Publicity Stunts Can Get Sticky
We''ve been involved with our share of publicity stunts. We helped stage the Subway Houston Challenge, which attracted thousands to weigh-in on the steps of Houston City Hall and pledge to lose weight to help reverse the city''s image as America''s fattest city. We conceived of a landscaping blitz to beautify Houston for the Super Bowl; made the world''s largest cookie shaped like Texas; hosted the launch of a beer brand at the Playboy Mansion; celebrated the anniversary of the invention of the Root Beer Float with a party at MD Anderson Cancer Research Center Division of Pediatrics; and found the biggest belt buckle in the West.
Fun stuff and they worked, not just because they attracted the media, but because they properly positioned the respective clients in the hearts and minds of our target publics.
But you have to wonder about the public relations genius at Deutsch Advertising (yeah, the friend of Donald Trump who appears on The Apprentice and hosts The Big Idea on CNBC) who came up with the idea of trying to break the world record for the largest pop-sickle in the middle of summer in Manhattan.
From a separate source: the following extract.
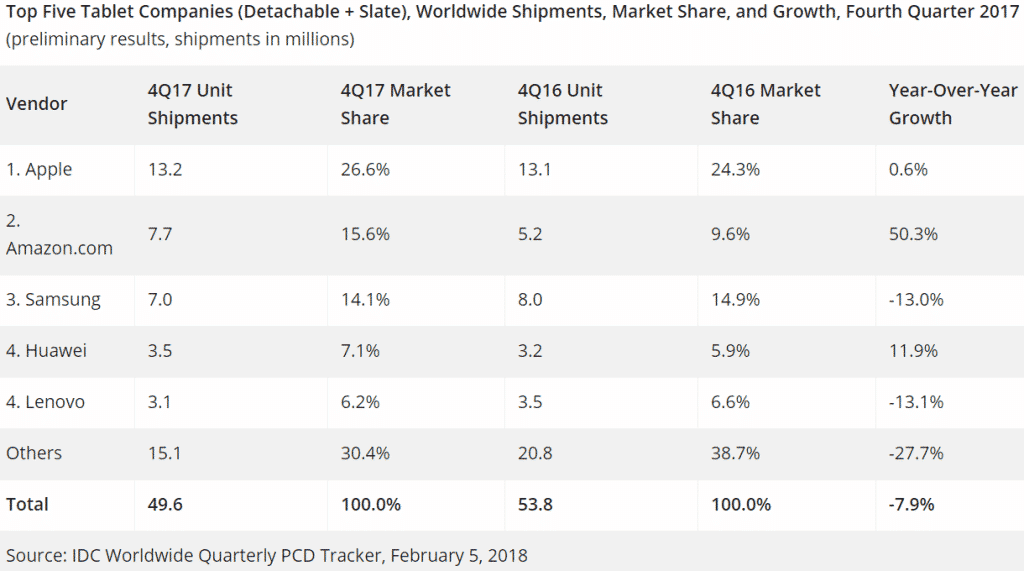Click the IDC source note text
The client was Snapple and it was an unmitigated disaster. Even so, I''m certain there''s some guy at Deutsch trying to convince Snapple that the event was a smashing success due to all the ensuing media coverage (see the CNN story). In fact, according the the New York Post, Deutsch issued a bizarre news release after the event cheerfully claiming the event was nothing but "a great time."
To be honest, I doubt that this will have a lasting impact of how people perceive Snapple. It might even reinfoce the brand''s positioning as being a little goofy and lacking common sense. But it''s never good to have TV cameras zooming in on "The Best Stuff On Earth" spilling down the gutter like sewage. A general rule of thumb in public relations is that you would rather have your target market laughing with you and not at you. Here''s what the New York Post reported:
A 25-foot, 17-ton ice pop made of the supposed "best stuff on Earth" melted in the New York sun yesterday - turning Union Square into a river of Kiwi-Strawberry Snapple.
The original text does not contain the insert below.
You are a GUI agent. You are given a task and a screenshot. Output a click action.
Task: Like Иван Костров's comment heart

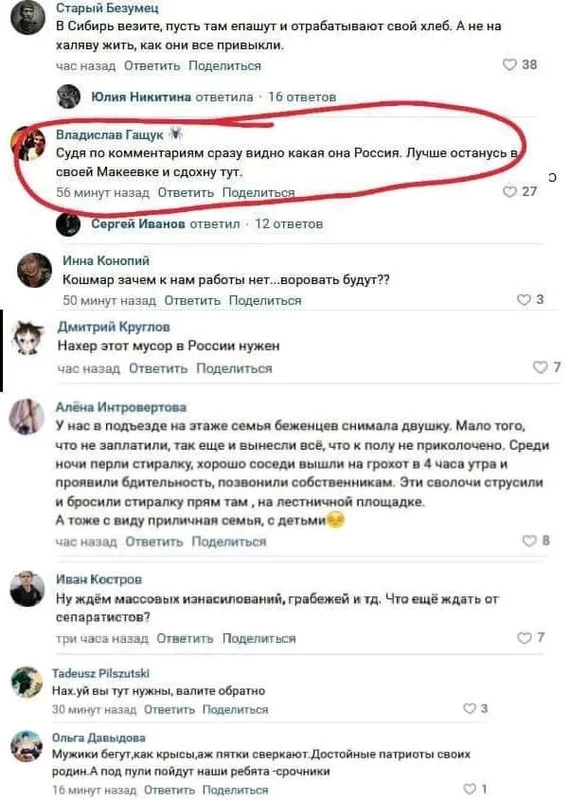[x=524, y=638]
Bicyclists wiped out in the stream of goo. Pedestrians slipped. Traffic was, well, frozen.
Snapple officials had hoped to get in the Guinness Book of World Records and promote their new line of ice treats.
Instead, New Yorkers got a first-of-its-kind, first-day-of-summer mess.
"It was a big boo-boo," said Kizzy Vazquez, 28, of Manhattan, as she watched the mammoth pink pop ooze while someone with a sick sense of humor blasted "Cruel Summer" over a sound system. "They should have had that [up] before the sun came out."
Firefighters hosed down E. 17th St. between Union Square East and West, and about 100 yards of Park Ave. South, rinsing away a thick, sweet slime.
"No one was attempting to lick it up - but that really isn''t our concern because it isn''t a health hazard," quipped Capt. Michael McLaughlin of Ladder 3.
Snapple''s attempt was a matter of icing a record held by a 21-foot-long, 7-foot-5-wide, 20,000-pound pop in Holland.
The New York contender weighed 34,500 pounds and came in at 25 feet long and 5 feet wide, Snapple said.
But the behemoth didn''t make the record book because it couldn''t stand on its own in temperatures that climbed to over 80 degrees at midday.
"It''s a tough break," said Stuart Claxton of the Guinness Book of World Records on the sticky scene. "What was unsettling was that the fluid just kept coming. It was quite a lot of fluid. On a hot day like this, you have to move fast."
A Snapple rep apologized for the meltdown. Pressed yesterday by the Daily News, company officials said they would offer to help pay for the cleanup.